In the first chapter of his book, The Intellectual Life, Sertillanges peers into the facets of the intellectual vocation. Three conclusions emerge: the intellectual has a sacred call, he does not stand alone, and belongs to his own time.
One cannot pursue the intellectual life who has not at least the smallest spark of desire for the discovery of Truth for its own beauty as opposed to some self-directed end. In other words, the intellectual doesn't search for truth so that he can do something with it for himself, but because the truth is worth knowing (he must do something with the truth, but that is the secondary and unselfish in nature, as will be seen below). The same Spirit that invested Bezalel and called Oholiab to design the tabernacle and carry out its construction invests men with the intellectual vocation. No Spirit, no vocation.
Sertillanges emphasizes the value of solitude for the intellectual, but he does not equate solitude with isolation. Isolation is poisonous to the intellectual life. The Spirit that fills the intellectual also fills the body of Christ, and so the intellectual who is not participating in the life of that Body is cut off from the Spirit and from a necessary constituent of the intellectual vocation. He draws from the Body as well as contributing to it.

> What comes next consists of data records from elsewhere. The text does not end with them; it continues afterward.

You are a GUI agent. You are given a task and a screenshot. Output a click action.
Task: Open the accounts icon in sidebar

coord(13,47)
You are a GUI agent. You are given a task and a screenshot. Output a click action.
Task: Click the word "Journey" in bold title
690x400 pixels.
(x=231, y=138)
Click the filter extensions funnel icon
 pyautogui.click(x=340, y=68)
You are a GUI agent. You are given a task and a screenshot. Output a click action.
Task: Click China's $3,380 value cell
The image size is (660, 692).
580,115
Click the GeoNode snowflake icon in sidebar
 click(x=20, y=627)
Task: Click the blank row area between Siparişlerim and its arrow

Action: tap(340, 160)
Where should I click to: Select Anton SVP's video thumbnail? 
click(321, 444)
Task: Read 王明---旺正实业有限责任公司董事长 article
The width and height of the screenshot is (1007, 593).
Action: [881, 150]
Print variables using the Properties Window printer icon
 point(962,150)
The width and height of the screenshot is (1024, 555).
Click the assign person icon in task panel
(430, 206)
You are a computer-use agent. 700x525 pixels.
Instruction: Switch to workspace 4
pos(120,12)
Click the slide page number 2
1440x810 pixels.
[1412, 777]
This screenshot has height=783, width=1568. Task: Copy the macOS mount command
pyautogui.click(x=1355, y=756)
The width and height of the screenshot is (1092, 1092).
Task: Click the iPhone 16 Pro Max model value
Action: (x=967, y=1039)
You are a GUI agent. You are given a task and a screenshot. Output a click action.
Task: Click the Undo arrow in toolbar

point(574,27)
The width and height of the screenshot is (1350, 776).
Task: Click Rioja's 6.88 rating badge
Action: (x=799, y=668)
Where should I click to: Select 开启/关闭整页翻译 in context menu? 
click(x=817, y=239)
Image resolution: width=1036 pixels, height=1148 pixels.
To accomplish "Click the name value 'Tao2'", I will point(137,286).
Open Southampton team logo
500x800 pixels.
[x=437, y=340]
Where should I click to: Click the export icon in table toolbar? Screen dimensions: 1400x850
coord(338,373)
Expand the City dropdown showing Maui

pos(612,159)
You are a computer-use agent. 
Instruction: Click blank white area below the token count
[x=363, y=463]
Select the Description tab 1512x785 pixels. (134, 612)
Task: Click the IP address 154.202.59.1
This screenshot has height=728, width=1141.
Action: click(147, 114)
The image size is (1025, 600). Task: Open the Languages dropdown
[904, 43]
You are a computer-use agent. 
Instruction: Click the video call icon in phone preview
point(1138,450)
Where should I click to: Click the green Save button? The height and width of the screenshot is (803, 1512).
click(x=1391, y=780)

Not only the Church, but also the City and his Time are communities in which the intellectual lives and serves. Although the intellectual touches all points of time through his study, he is uniquely set within the time and place where he lives, and must be attentive to the characteristics, needs, and opportunities his time and place afford. The intellectual looks back to draw upon history so that he may serve in the now and open an avenue for the communities of the future. There is a kind of universal horizon of koinonia among past, present, and future that the intellectual stewards by his labor.